Turn the listing, from the line containing "Task: Tap 'Yesterday at 10:09 PM' timestamp" through the last line, inclusive, into a JSON list of strings with one string per line and no blank lines. Leave the pictures out of the answer.
▶
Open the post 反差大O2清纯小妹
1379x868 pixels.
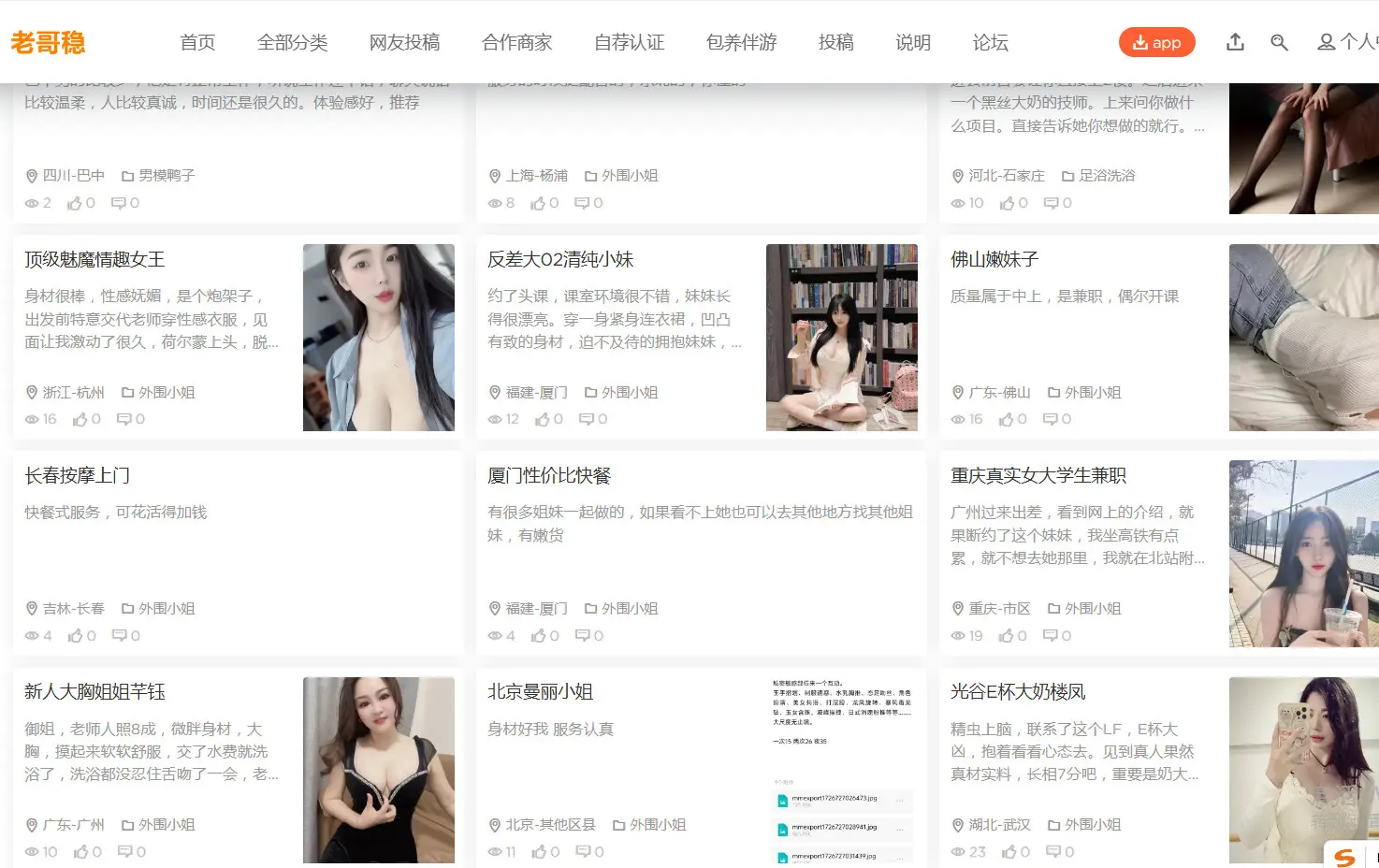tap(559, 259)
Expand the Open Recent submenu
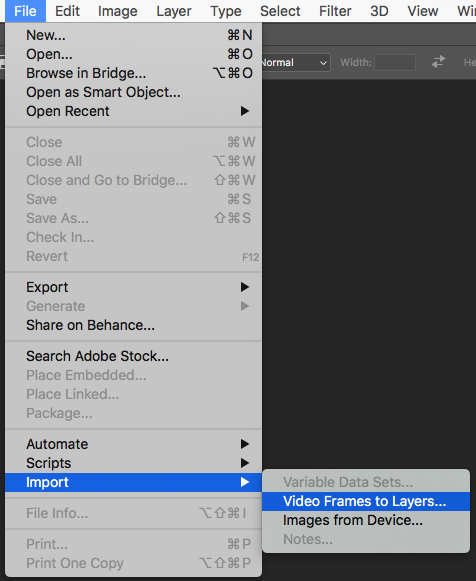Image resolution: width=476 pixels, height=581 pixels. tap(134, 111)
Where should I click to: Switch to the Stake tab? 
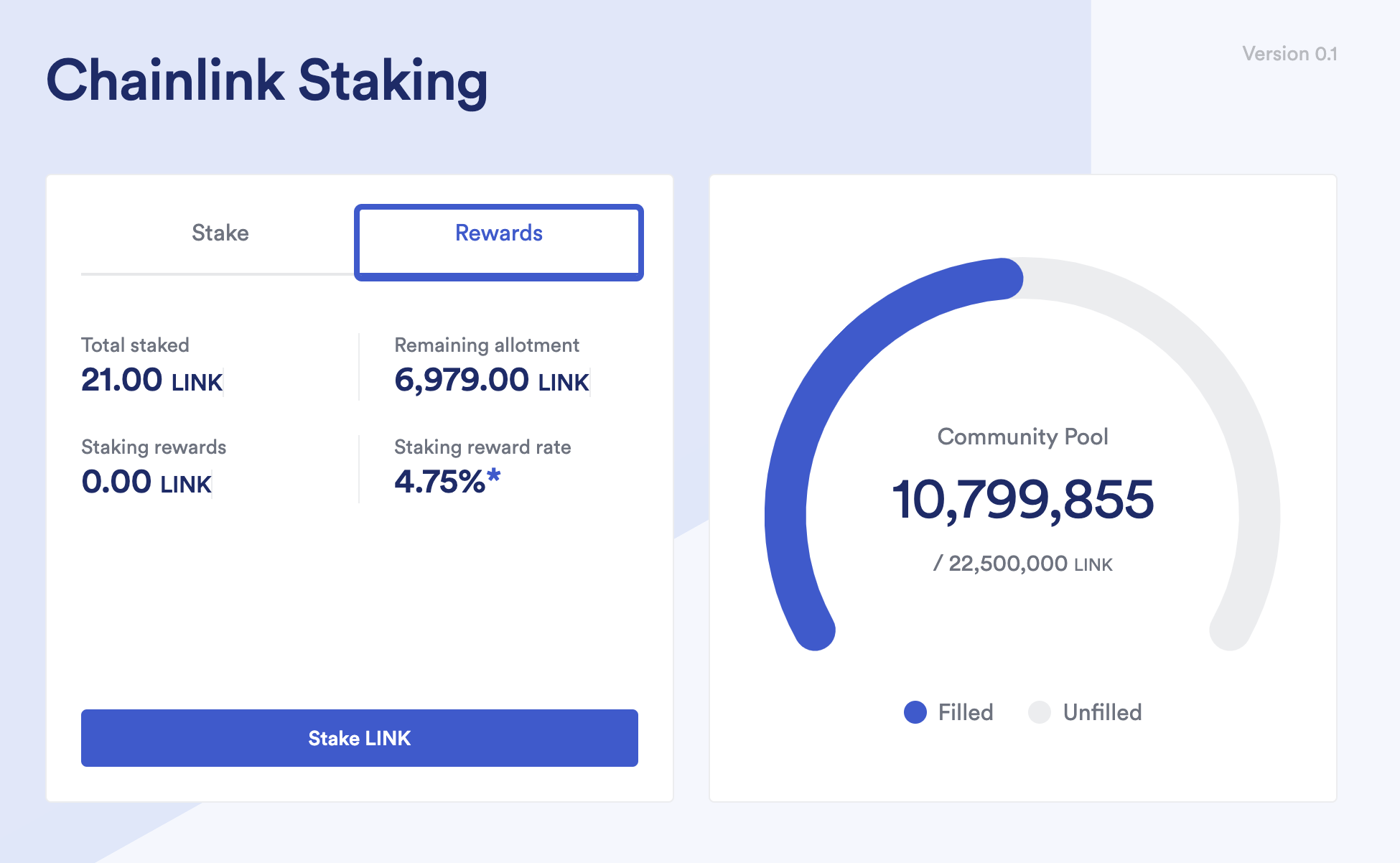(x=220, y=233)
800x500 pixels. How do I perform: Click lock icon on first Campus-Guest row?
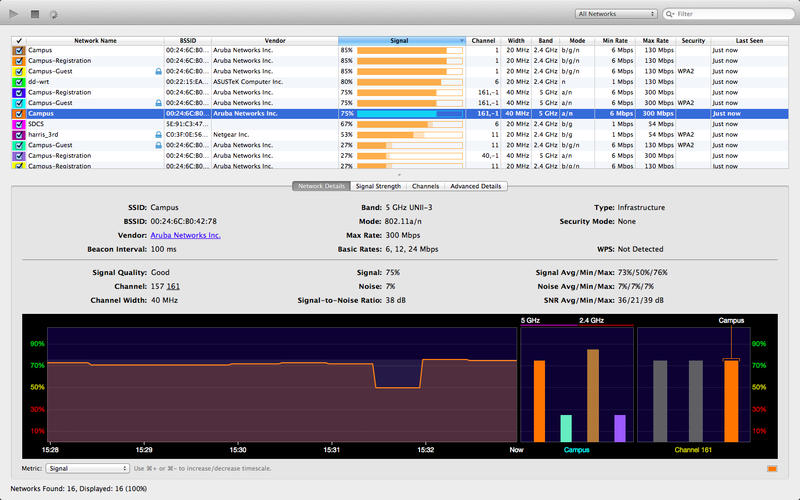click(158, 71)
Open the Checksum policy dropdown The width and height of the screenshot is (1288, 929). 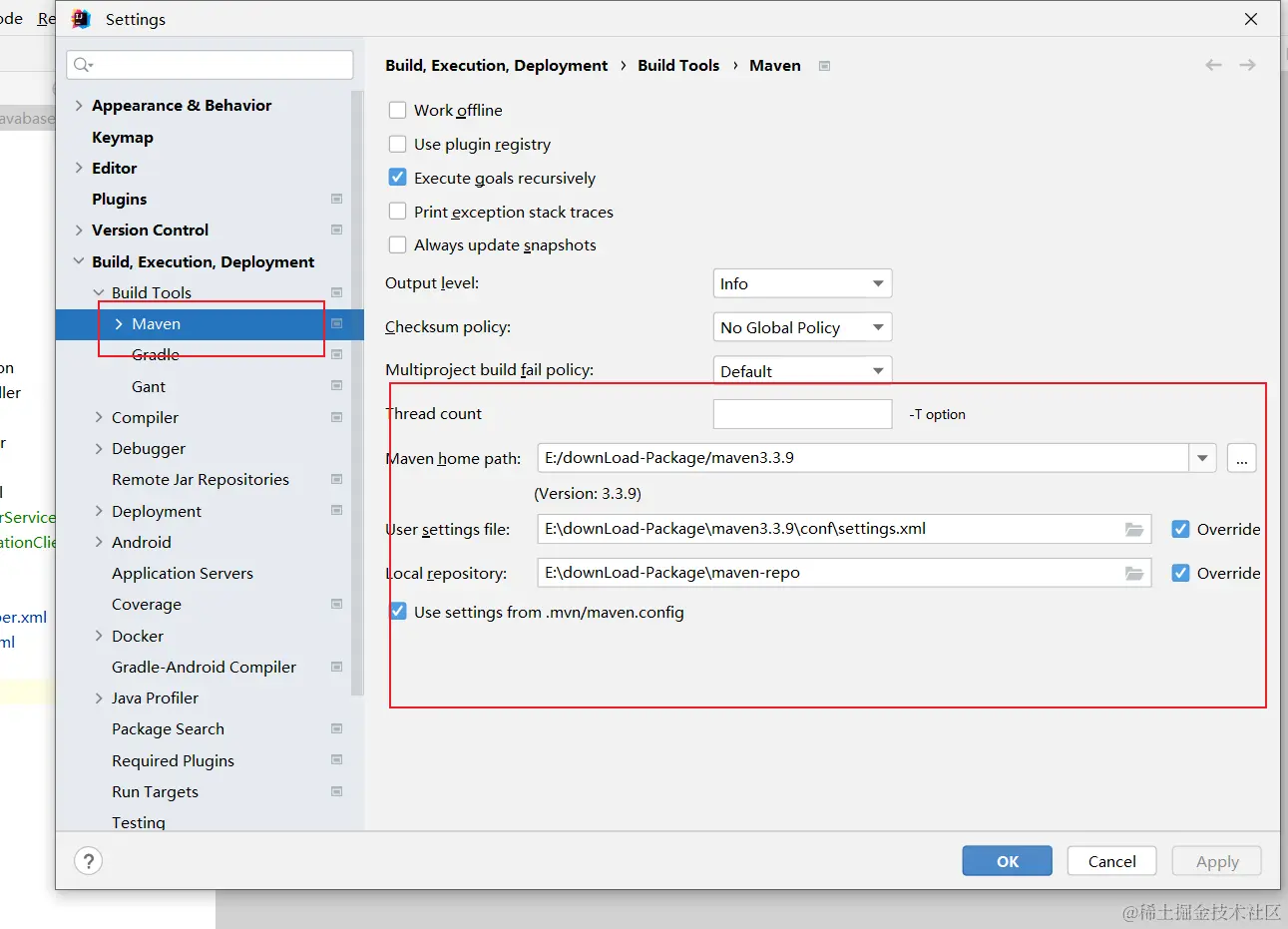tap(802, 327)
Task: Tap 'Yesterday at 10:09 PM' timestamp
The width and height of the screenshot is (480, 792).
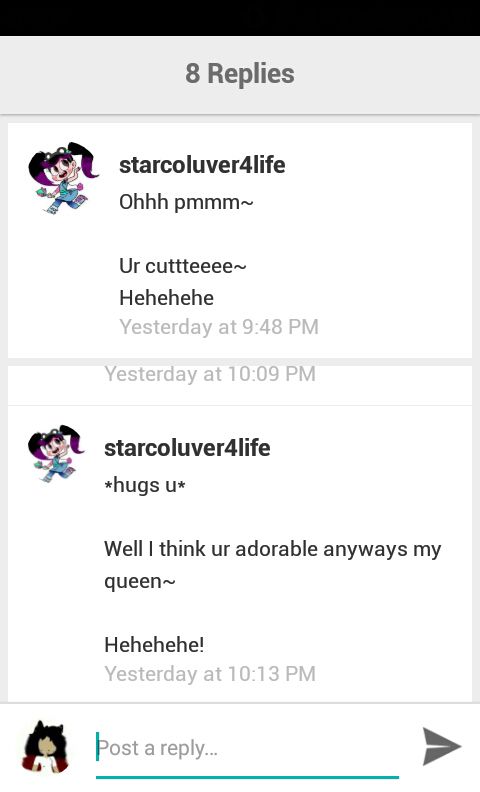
◀
◆ ANSWER FOR THIS EXERCISE
[
  "Task: Tap 'Yesterday at 10:09 PM' timestamp",
  "The width and height of the screenshot is (480, 792)."
]